=== Text block ===
Depending upon the design and volume of the
flow-path in the HPLC pump head, it may be necessary to "dead-head"
the pressure transducer and/or capacitor. It is important to ensure
that there is no "dead volume" where unswept buffers may reside and
adversely affect the reproducibility of the early part of the
chromatogram.
Before ordering a post-column amino acid
analysis system, be sure to let us know what brand of HPLC equipment
you intend to use. Our Customer Service department can advise you of
the required modifications, if any.
Sample Injector
Whether using a manual injector or autosampler,
the injection valve in most brands (usually Rheodyne) contains a
rotor seal which will not tolerate the high pH column regenerant
used in the amino acid methods. Some, like Hewlett-Packard's, also
have an injection needle seat of the same material. Lithium,
Potassium or Sodium Hydroxide will dissolve the standard seal, and
the dissolved polymer will be distributed eventually throughout the
column, post-column system, and the detector. Besides causing
chronic baseline perturbations, such contamination may result in the
near-term replacement of the column, guard, and reactor. This
unfortunate outcome can be prevented by substituting the original
rotor seal (usually Vespel®) with one made of either Tefzel® or
PEEK.
While all-titanium construction is not
necessary, a titanium sample needle will extend the service interval
significantly.
Buffer Reservoirs
Dip-tubes, gas dispersers and filters in the
eluant reservoirs are subject to corrosion by the sodium and lithium
buffers. All such metal parts in contact with these liquids must be
replaced by inert equivalents.

=== Problem requirements ===
Could you write the next part of the text on adapting HPLC equipment for post-column amino acid analysis, picking up right after its last sentence about the buffer reservoirs?

=== Dataset extract ===
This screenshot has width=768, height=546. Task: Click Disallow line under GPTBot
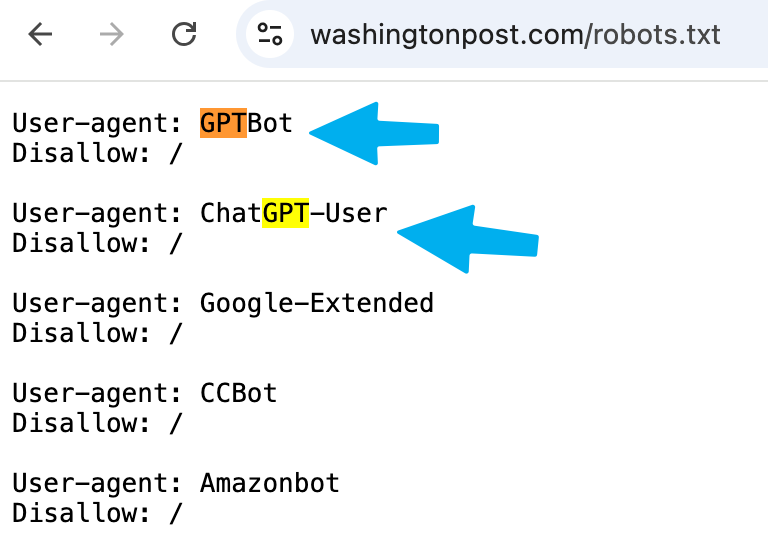click(x=97, y=153)
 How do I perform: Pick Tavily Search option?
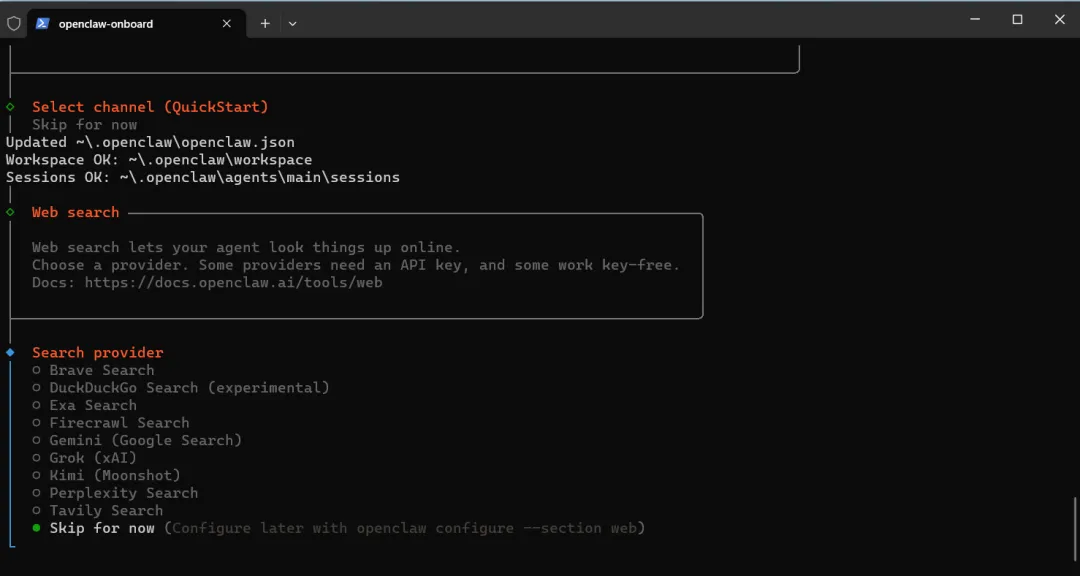coord(105,510)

=== The result ===
Detector Flowcell
In post-column amino acid analysis, the reagent
and eluant stream meet at the mixing Tee, are heated, and then
directed to the detector. If OPA is the post-column reagent of
choice, most major brands of fluorescence detectors will work
without modification-- some more sensitively than others. The
post-column instrument applies a nominal 7 bar (100 psi) to the
flowcell outlet in order to prevent bubble formation, but this
pressure can be adjusted downwards if the flowcell will not tolerate
7 bar.
For the visible-range detector required for the
Ninhydrin reagent, the same pressure specification applies. In
addition, the geometry of the flowcell should reject refractive
index (RI) effects. Expect a very noisy baseline if the detector
flowcell is not RI insensitive. Fortunately, most modern brands of
detector flowcells are designed to reduce or eliminate the effects
of RI.
For detection at 570 and 440 nm a detector with
a tungsten lamp is recommended, but not strictly necessary.
Background subtraction at 690 nm is a useful feature for improving
the signal/noise ratio.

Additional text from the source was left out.